Selected passage.

'''

UK's Suppression Of Freedom Of The Press Drives Guardian To Partner With NYT On Snowden Reporting

from the will-they-threaten-the-nyt-too? dept

With the Guardian forced on orders directly from the Prime Minister's office to physically destroy some hard drives with the Ed Snowden documents on them, the Guardian made it clear that the reporting on the leaks would continue, but out of its NY offices, rather than the London ones (and, of course, via Glenn Greenwald in Brazil and Laura Poitras in Germany). However, another bit of fallout from all of this is that the Guardian has teamed up with its nominal "competitor," the NY Times to share some (not all) of the documents and to work together on the reporting of what's in them.

'''

Records supplied.
'''

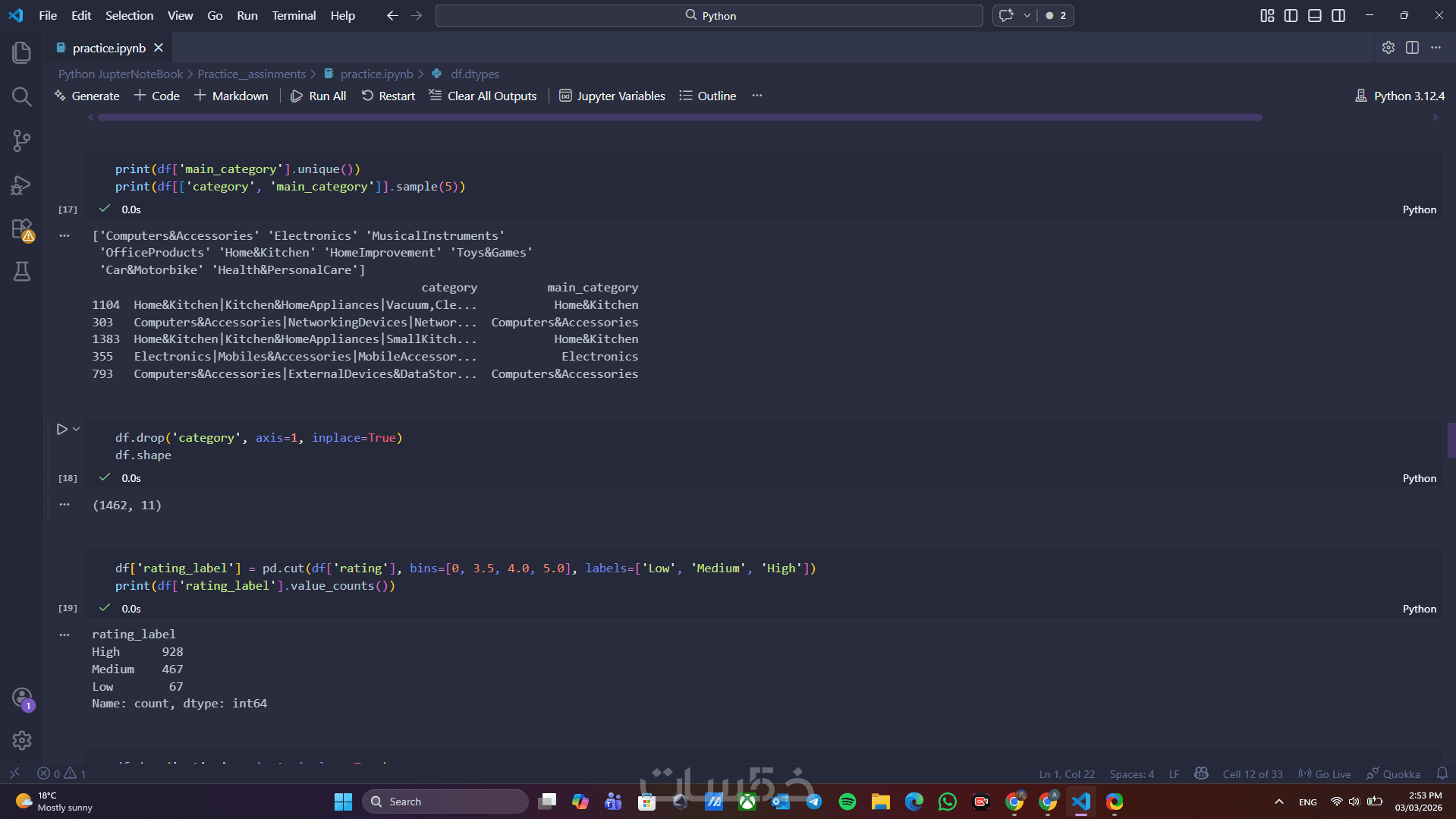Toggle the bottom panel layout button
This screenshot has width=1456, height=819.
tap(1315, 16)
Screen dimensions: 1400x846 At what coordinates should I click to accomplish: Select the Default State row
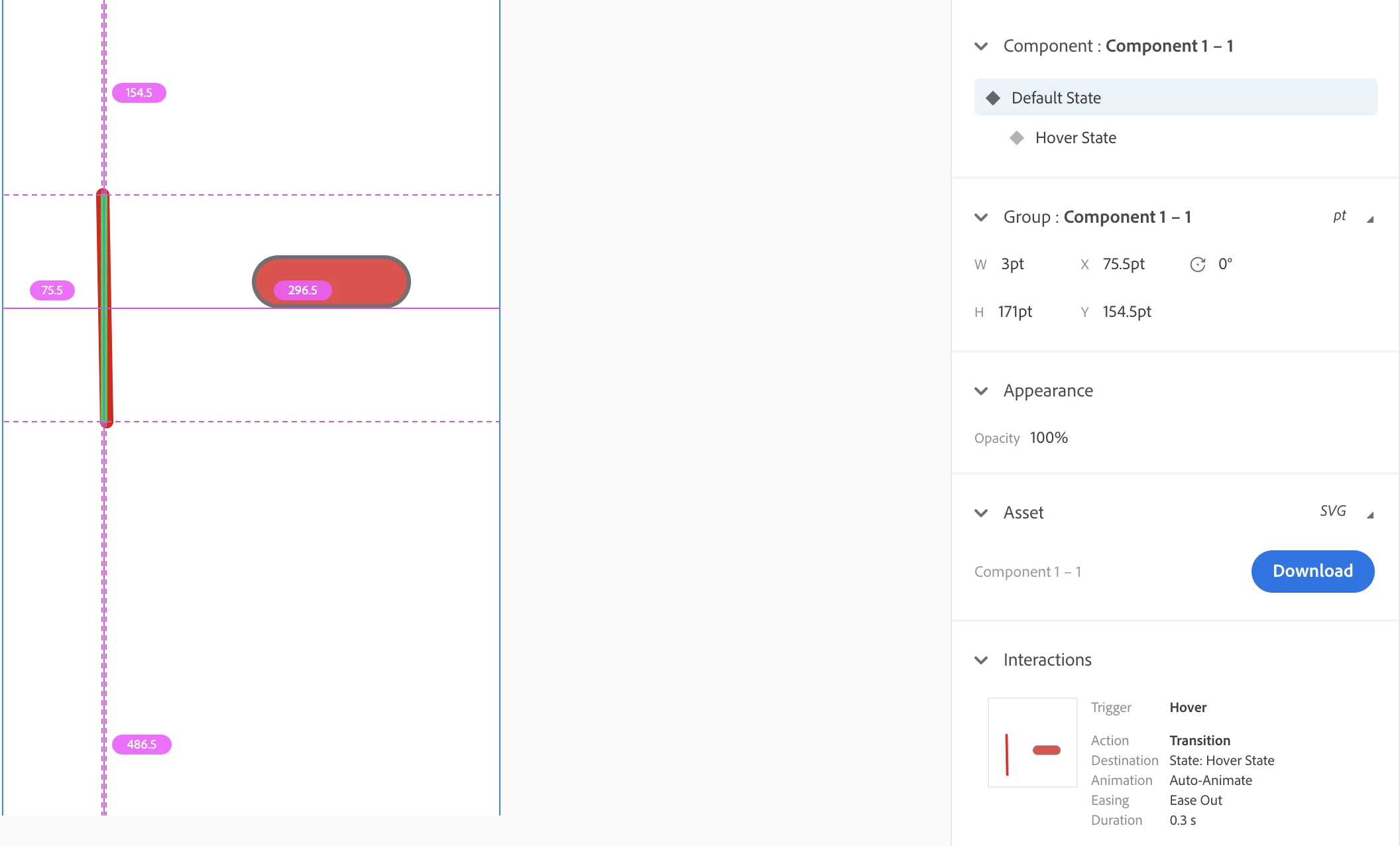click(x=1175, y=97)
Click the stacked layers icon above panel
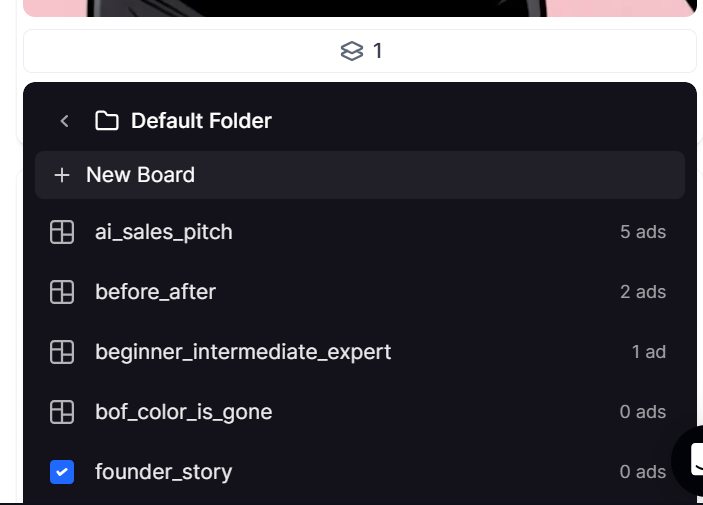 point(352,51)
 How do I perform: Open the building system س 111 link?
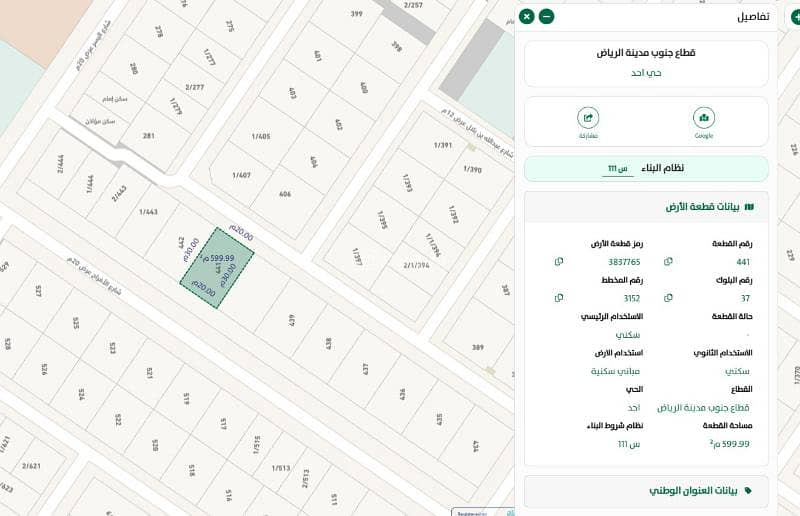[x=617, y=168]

'''
'''

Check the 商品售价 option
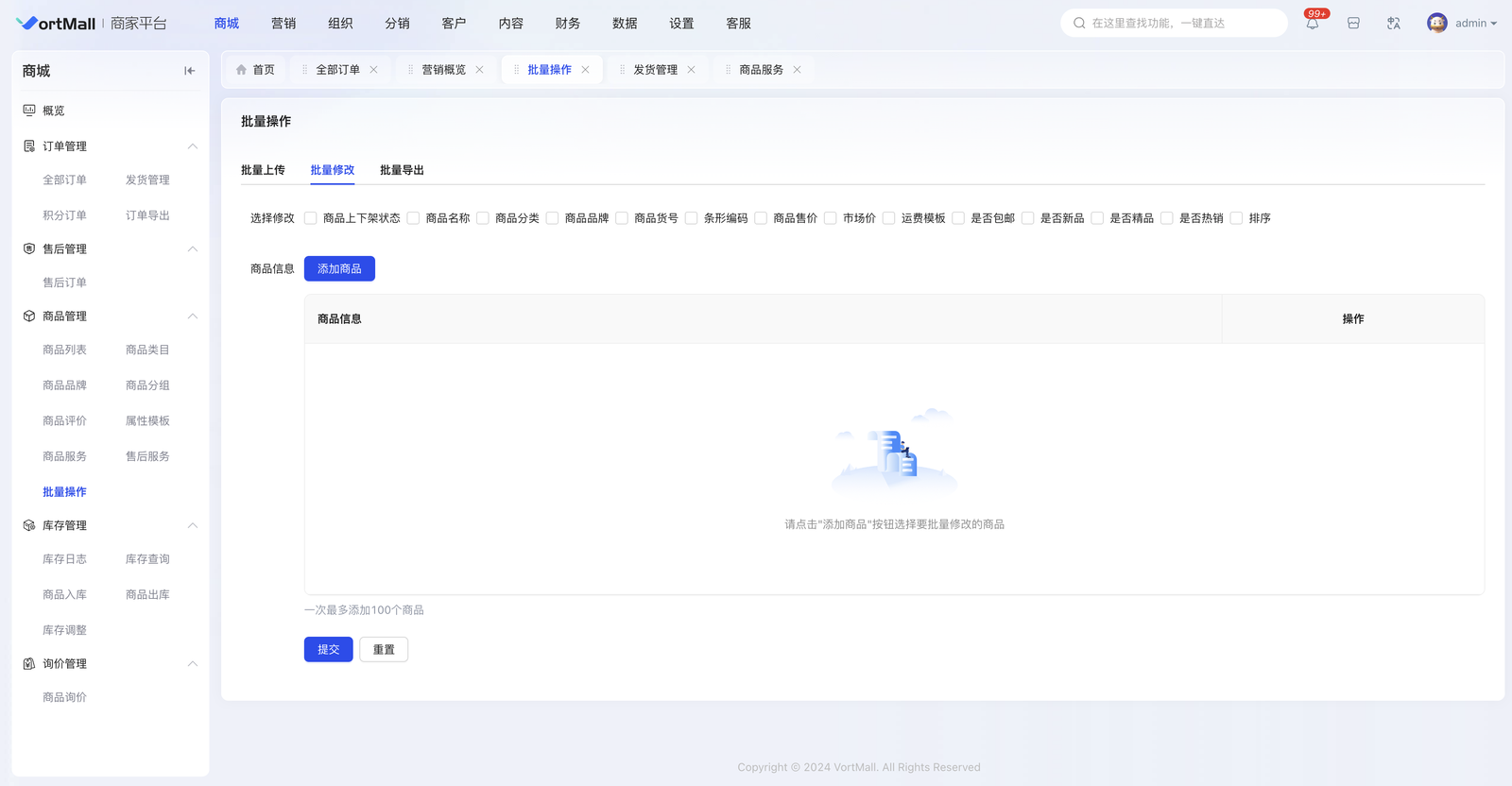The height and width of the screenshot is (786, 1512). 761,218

'''

Stated task A. In the article on the Guardian's Snowden reporting, which newspaper did the Guardian team up with to share some of the documents?
Stated task B. Echo the stretch of the article on the Guardian's Snowden reporting from "With the Guardian" through "what's in them.".
Stated task C. Carry on the article on the Guardian's Snowden reporting from the point where it stops.

Exercise result A. The NY Times.

Exercise result B.
With the Guardian forced on orders directly from the Prime Minister's office to physically destroy some hard drives with the Ed Snowden documents on them, the Guardian made it clear that the reporting on the leaks would continue, but out of its NY offices, rather than the London ones (and, of course, via Glenn Greenwald in Brazil and Laura Poitras in Germany). However, another bit of fallout from all of this is that the Guardian has teamed up with its nominal "competitor," the NY Times to share some (not all) of the documents and to work together on the reporting of what's in them.

Exercise result C.
Amusingly, this comes just after a NYT editor argued (somewhat ridiculously) that the NYT has done more to advance the story than any other publication after the very first stories from The Guardian and the Washington Post. That statement is laughable. While the NYT has done some very good reporting on all of this, the Washington Post and the Guardian have continued to "break" a variety of big stories from the documents. The NYT has certainly added to the coverage, and added very important details to some of those stories, but it's been way, way, way behind. It will be interesting to see what happens now. Of course, one of the reasons why Snowden says he didn't go to the NYT originally, was due to stories of how they held onto some other stories, such as the original story about warrantless wiretapping, which it held for many months at the request of the feds.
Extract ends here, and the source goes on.